South Korean biotechnology enterprises are aiming at the $26 billion biosimilar sector which is expanding due to over ten major drug patents expiring in the U.S. this year. These biosimilars refer to replicas of initial biological medications produced once their patent terms conclude. Capitalizing on this fresh prospect within the globe’s biggest healthcare marketplace, South Korean medicinal corporations are rolling out their versions of these biosimilars for competitive entry into the field.

As reported by the Korea Biotechnology Industry Organization (KoreaBio) referencing Fierce Pharma, the total revenue from the top 10 blockbuster medications losing or scheduled to lose their exclusive rights in the United States amounted to $26.2 billion (approximately 38.2 trillion Korean won) in sales for the previous year. These figures were derived from pharmaceutical profit statements and information within the medical sector.
Among the prominent medications with lapsed patents, Johnson & Johnson’s autoimmunity therapy Stelara topped U.S. sales for the previous year.

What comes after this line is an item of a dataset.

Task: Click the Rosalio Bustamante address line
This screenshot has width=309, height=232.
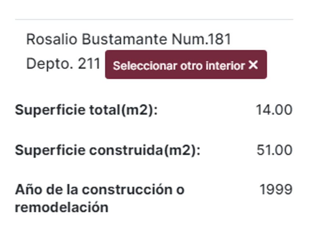Action: pos(128,39)
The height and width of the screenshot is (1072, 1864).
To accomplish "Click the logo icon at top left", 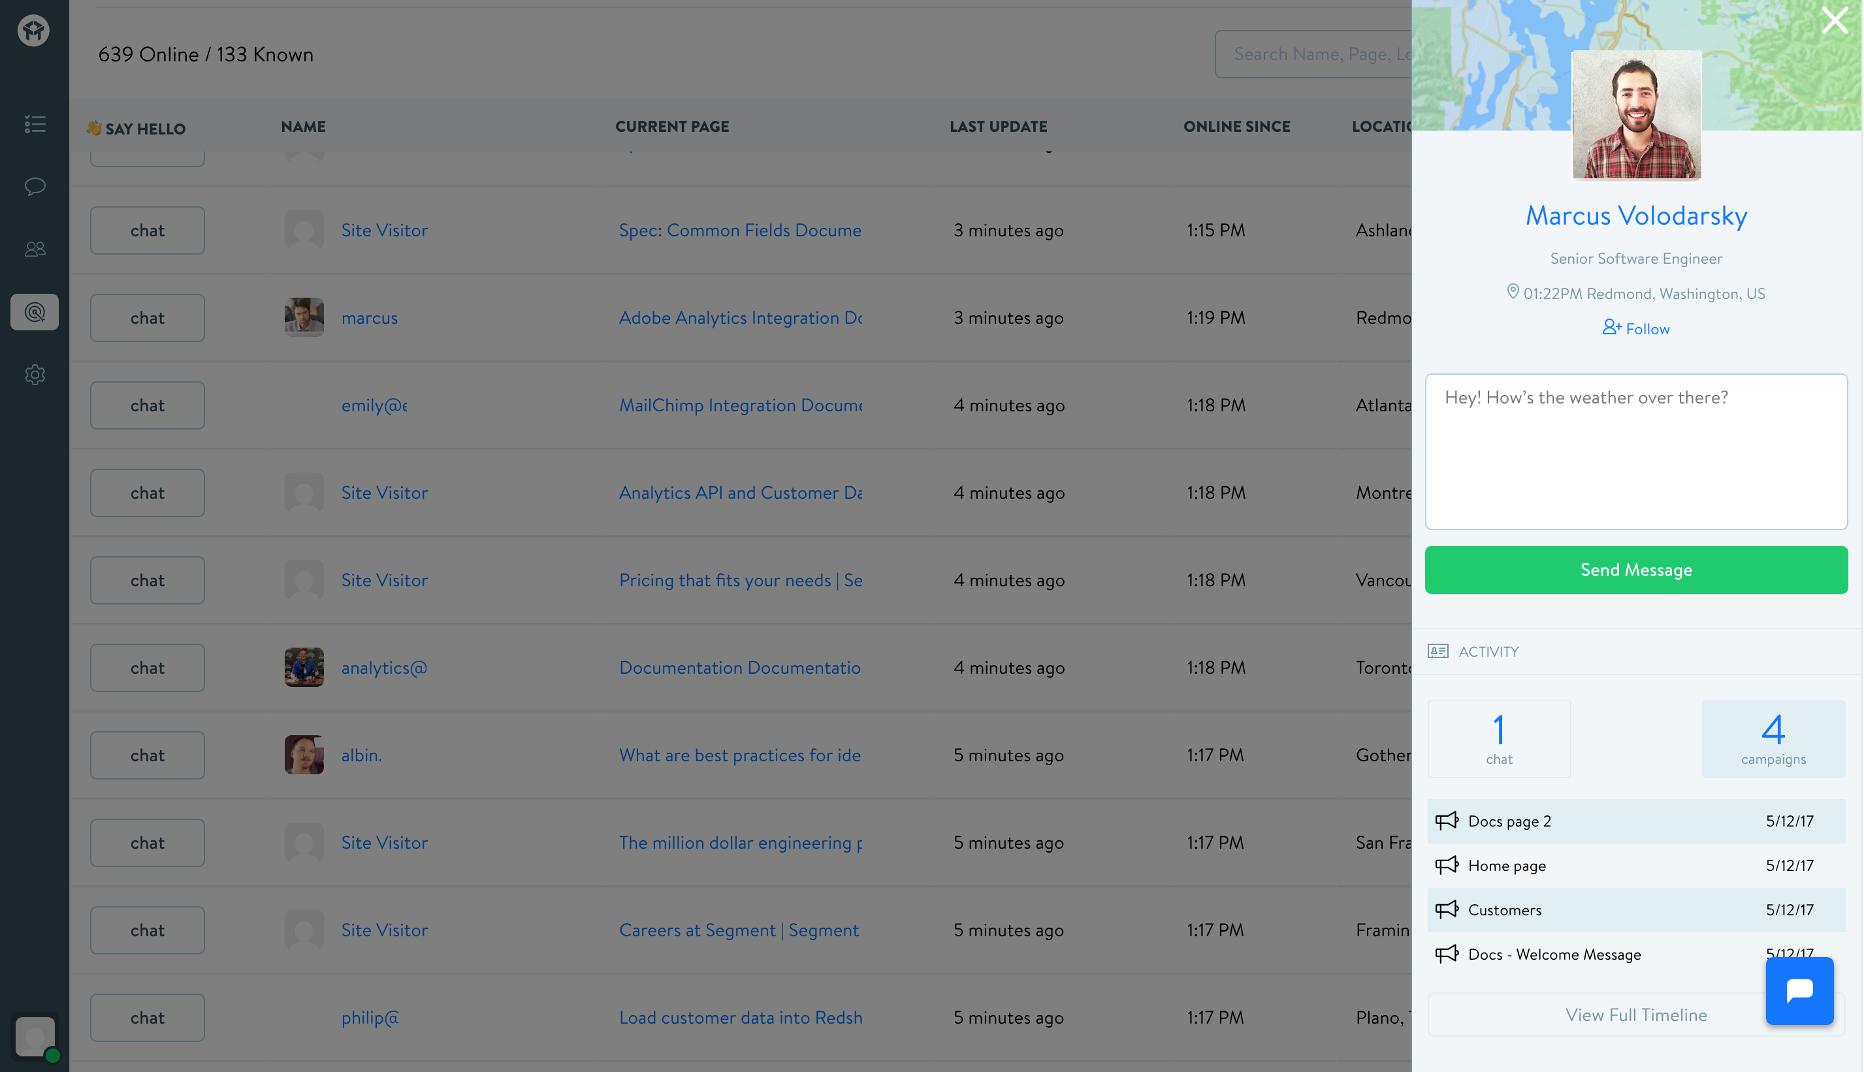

Globally, Stelara generated $10.36 billion in revenues, out of which $6.72 billion were earned within the United States. This amount exceeds the total yearly income of South Korea’s leading ten pharmaceutical and biotechnology firms.
With Stelara’s patent expiring last year, many global drugmakers have been developing biosimilars. Seven are already competing in the U.S. market, with more expected to launch soon.
Major South Korean drug companies are joining the competition to develop biosimilars of Stelara. Samsung Bioepis took the lead by introducing Pyzchiva in the United States on February 24. Additionally, both Celltrion and Dong-A ST have received FDA approval for their respective products, Steqeyma and Imuldosa, with plans to release them later this year.
Samsung Bioepis and Celltrion are preparing to introduce their biosimilar versions of osteoporosis treatments in the United States. These new products aim at competing with Amgen’s well-established medications, Prolia and Xgeva, which are commonly prescribed for osteoporosis and bone cancer. In the previous year, these two drugs collectively earned $6.6 billion globally, out of which $4.39 billion was realized within the American market.
When major pharmaceutical patent expirations occur, they present significant opportunities for South Korean biotechnology firms that specialize in developing biosimilars. These biosimilars offer comparable effectiveness at reduced costs, resonating well with U.S. healthcare strategies intended to decrease medication expenses. As reported by KoreaBio’s Bio-Economic Research Center, between 2015 and early this year, the FDA had authorized 68 biosimilars within the United States. Among them, twenty were produced in South Korea, positioning it as the world's second-biggest producer right behind the U.S., home to 26 such products.
South Korean enterprises are outperforming in the biosimilar sector by expediting clinical trials compared to international counterparts. Diverging from generics, which can gain approval simply through duplicating the chemical makeup of the reference product without undergoing clinical tests, biosimilars necessitate proof via clinical data demonstrating identical biological characteristics, thus complicating their development process. The concluding phase—Phase 3 trials—which are notably lengthy, pose significant challenges; however, South Korea’s biotechnology corporations accomplish this stage up to one year quicker than competing foreign entities, as reported by the American database ClinicalTrials.gov.